FRIDAY, Nov. 5, 2021 (HealthDay News) — Across the country, children ages 5 to 11 are lining up to get their first dose of Pfizer’s newly approved COVID-19 pediatric vaccine.
Most kids fear needles, but a few simple steps can help your young one get their COVID-19 shots with the fewest tears shed, experts say.
First, you need to get your own head together, said Dr. Vera Feuer, director of emergency psychiatry and behavioral health urgent care at Cohen Children’s Medical Center in New Hyde Park, N.Y.
“Before talking to your child about the vaccine, check your own temperature first,” Feuer said. “Make sure you are calm and present it in a matter-of-fact, confident manner, so your child can feel good and safe about getting the vaccine. Children pick up on their parents’ stress and anxiety, and it is very important to model good coping for them.”
Once you’ve got yourself in the right frame of mind, prepare your child for what they should expect at the doctor’s office, pharmacy or community clinic.
It’s better if you have this conversation a day or so before their appointment, and to be completely honest about the experience, said Dr. Catherine Pourdavoud, a pediatrician with the Calabasas Pediatrics Wellness Center in Calabasas, Calif.

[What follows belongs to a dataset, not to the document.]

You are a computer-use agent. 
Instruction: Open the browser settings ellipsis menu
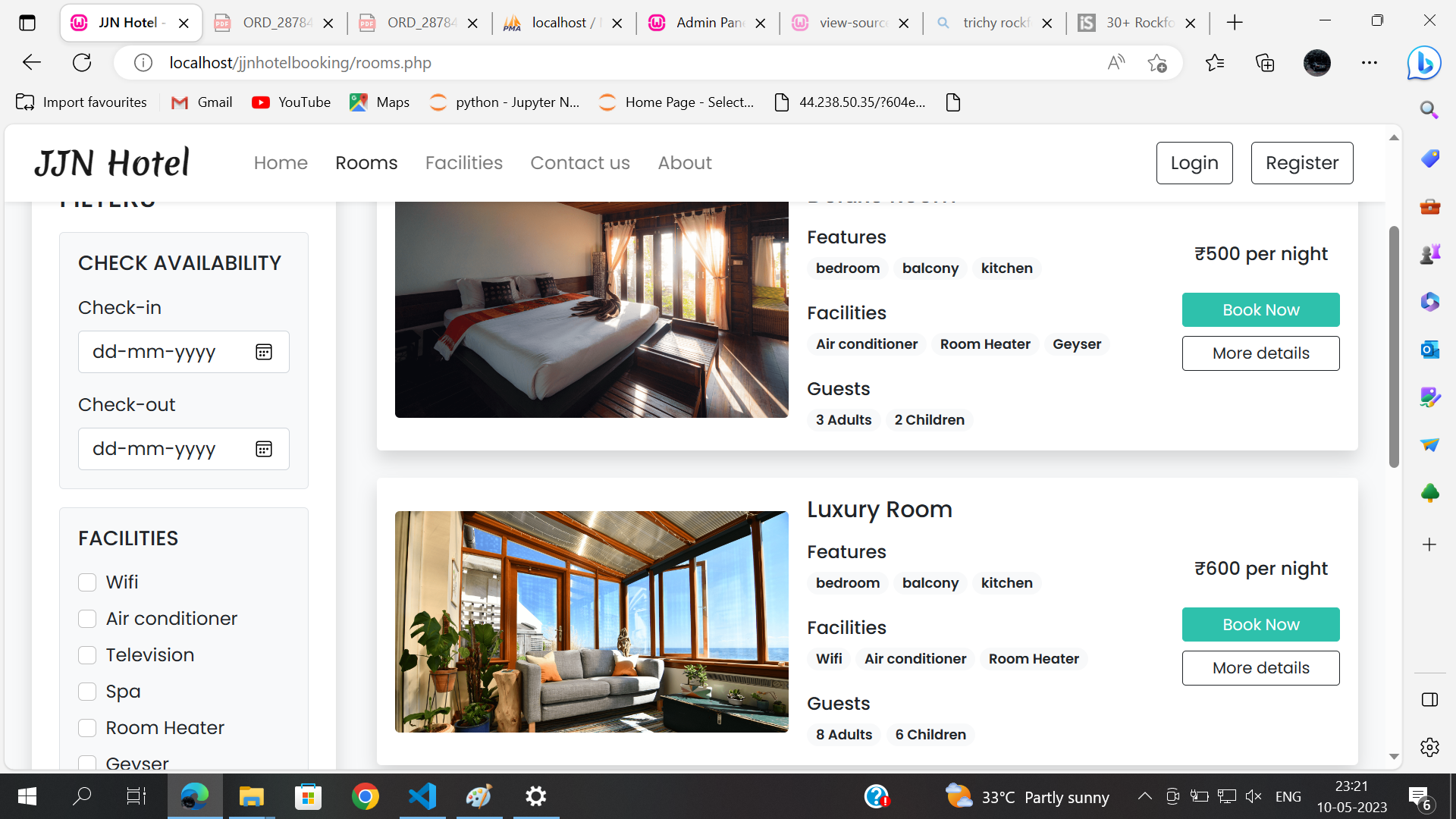(x=1370, y=62)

“You want to build trust for future vaccines and doctor’s visits, too, so it’s best not to surprise your child on the day of the vaccine or tell them it won’t hurt,” Pourdavoud said.
At the same time, there’s nothing wrong with couching your conversation in words that are less scary to kids, Pourdavoud added.
“Using words like ‘poke’ or ‘pinch’ instead of ‘shot’ or ‘needle’ can create a more positive experience for your child,” Pourdavoud said.
Be sure it’s a two-way conversation, Feuer added. Ask them about their fears and concerns related to getting a shot, and correct any misinformation they might have.
“With kids that are younger or particularly scared, practicing at home with a doll or reading books about it can also be helpful in alleviating fears,” Feuer said.